City Under the Moon Page 5
Dating? Never. No askers, no takers. There were compliments, particularly on her red hair, but no contemplations. She’d had her desires like everyone else, but how to make sex happen? And they said it was supposed to be easy for a woman. Eventually she abandoned the idea as hypothesis disproven. Most evenings, her CDC colleagues flirted over dinners and drinks while Jessica remained behind her microscope.
Research and dissertation. Research and dissertation.
Consequently, she leapfrogged her counterparts to become Director of the CDC. Gone was the safety of the lab; now she’d been thrust into the dirty world of politics. She’d become the administrator of hundreds of scientists, but she couldn’t negotiate a personal conversation with any one of them.
That all had ended when she met Richard Tanner.
“My love,” he said as he kissed her cheek. “Feeling any better?”
She hadn’t even noticed his entrance. And no, she wasn’t feeling better, but his touch and his cologne were comforting. “Yeah, better.”
“We’ll have a quiet night in tonight. Get some sushi; watch the ball drop. There might be a foot rub in it for you.”

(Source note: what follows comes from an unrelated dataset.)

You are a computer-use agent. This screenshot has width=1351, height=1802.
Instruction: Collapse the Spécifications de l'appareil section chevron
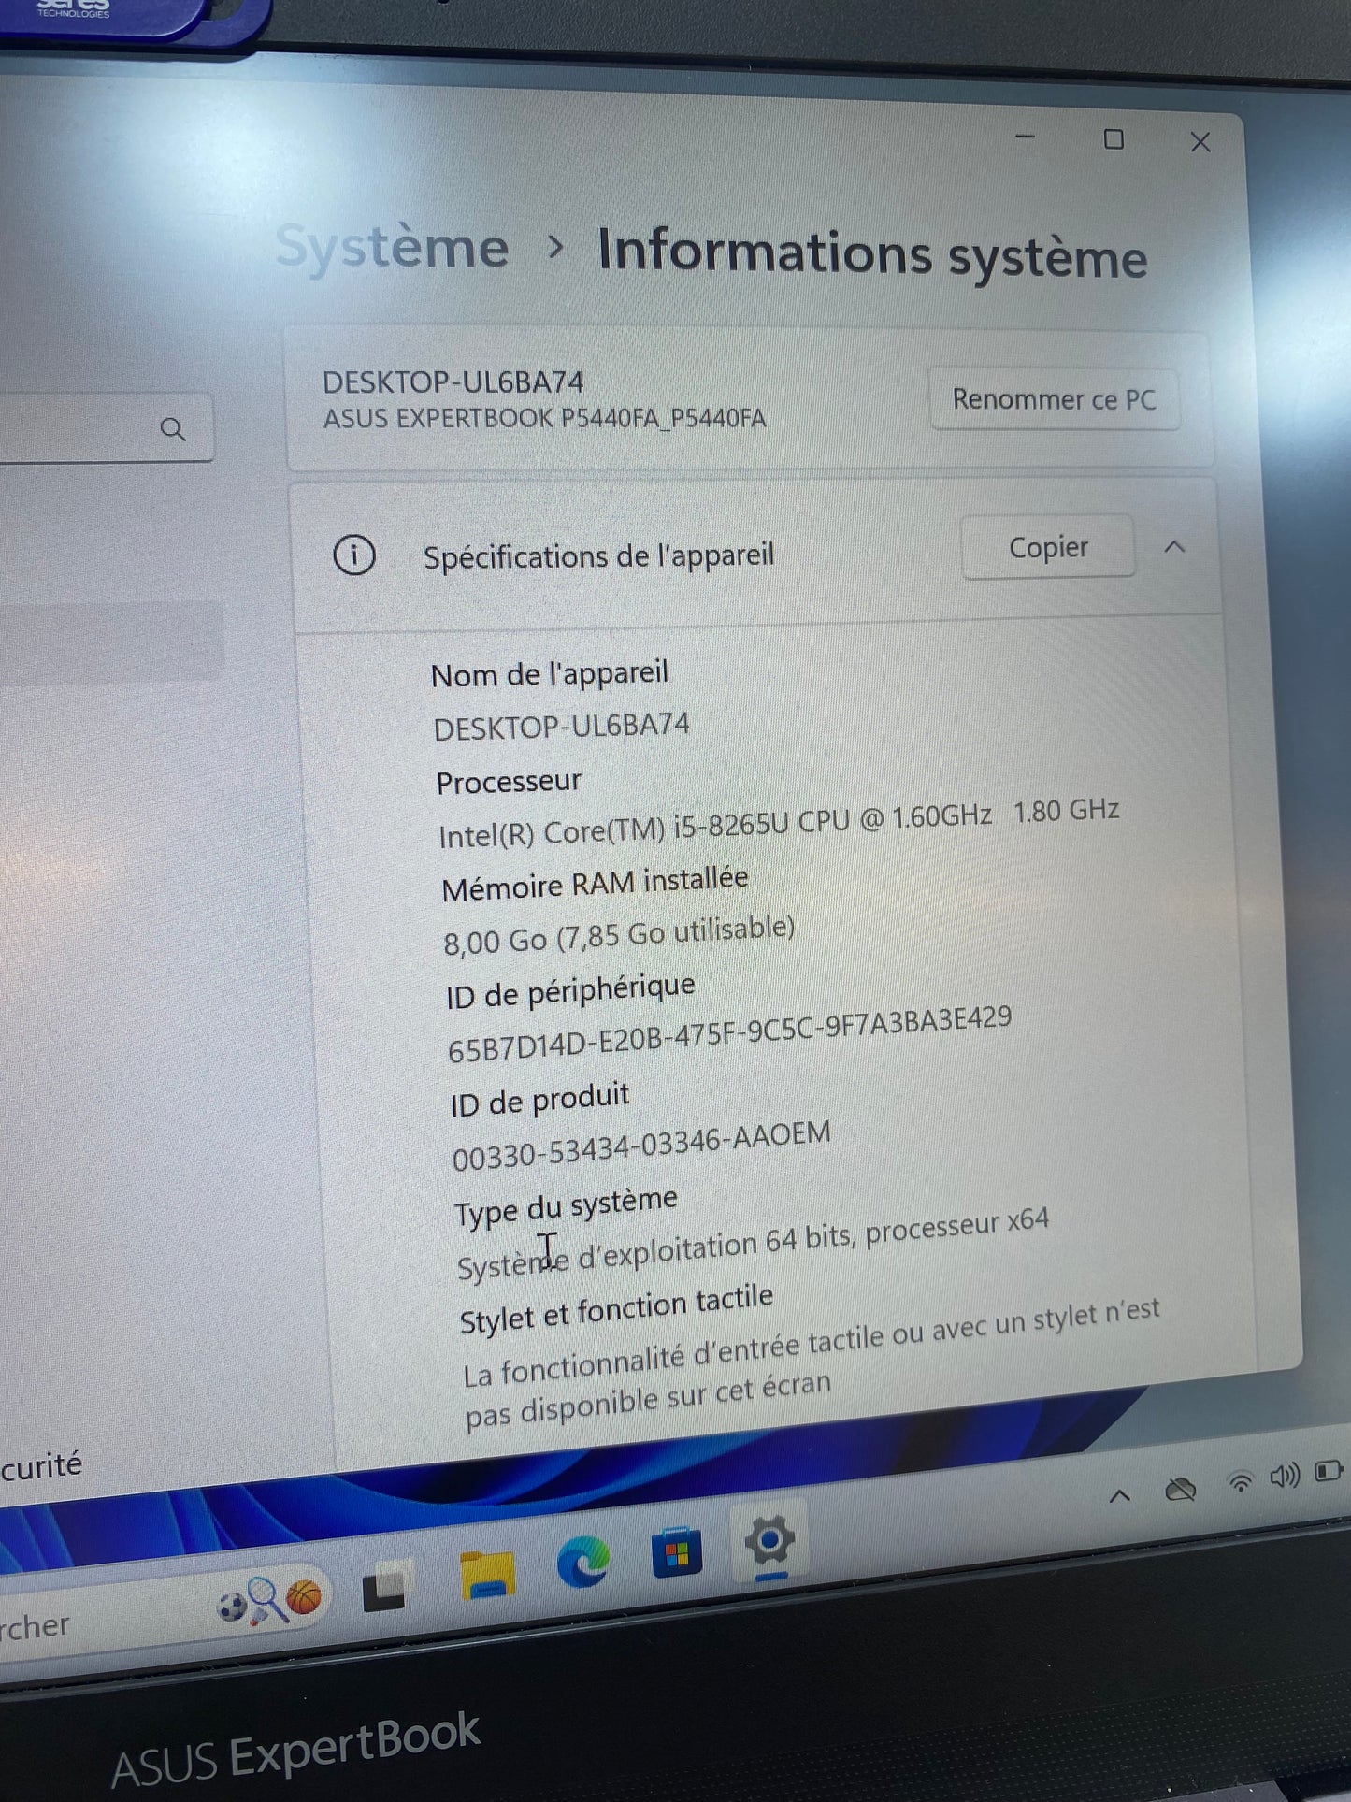(1175, 547)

He was a handsome fireball of curiosity, ambition, and charisma. Five years her junior, and so beyond her stratum that his initial interest seemed preposterous. It took him three long years to convince her that he was serious; that he saw something in her that she’d never seen in herself. What had she done to attract him, or even to deserve him?
Someday you’re going to have to believe in me, Jess, he’d say.
Her abdomen wanted to burst. She gripped Richard’s hand on her shoulder and held her breath until the cramp subsided.
A knock came at the door, exactly the distraction she was looking for. “Come in,” she hollered, rather than risk standing.
Leilei entered. She was Jessica’s assistant, rocket-fueled as always and armed with the day’s itinerary. “Good morning, Dr. Tanner. And Dr. Tanner.” She was well short of five feet, so their eyes were level with Jessica seated.
Richard’s hand slipped from her grasp. “I’ll meet you there. I have to check on something.” He was out the door before Jessica managed to stand.
“Are you ready for this?” Leilei asked.
Jessica nodded. She took the only file on her desk and they slowly left her office, starting out on their routine morning walk.
“Possible E. Coli in Topeka. We’ve got a team on it. Bill Mariani from Cincinnati is the lead and Amy Neely is awaiting his report. Seven sick in Baker City, Oregon, waiting on cultures. They suspect it’s from a batch of eggs shipped from Idaho. The farm is organizing for a recall.”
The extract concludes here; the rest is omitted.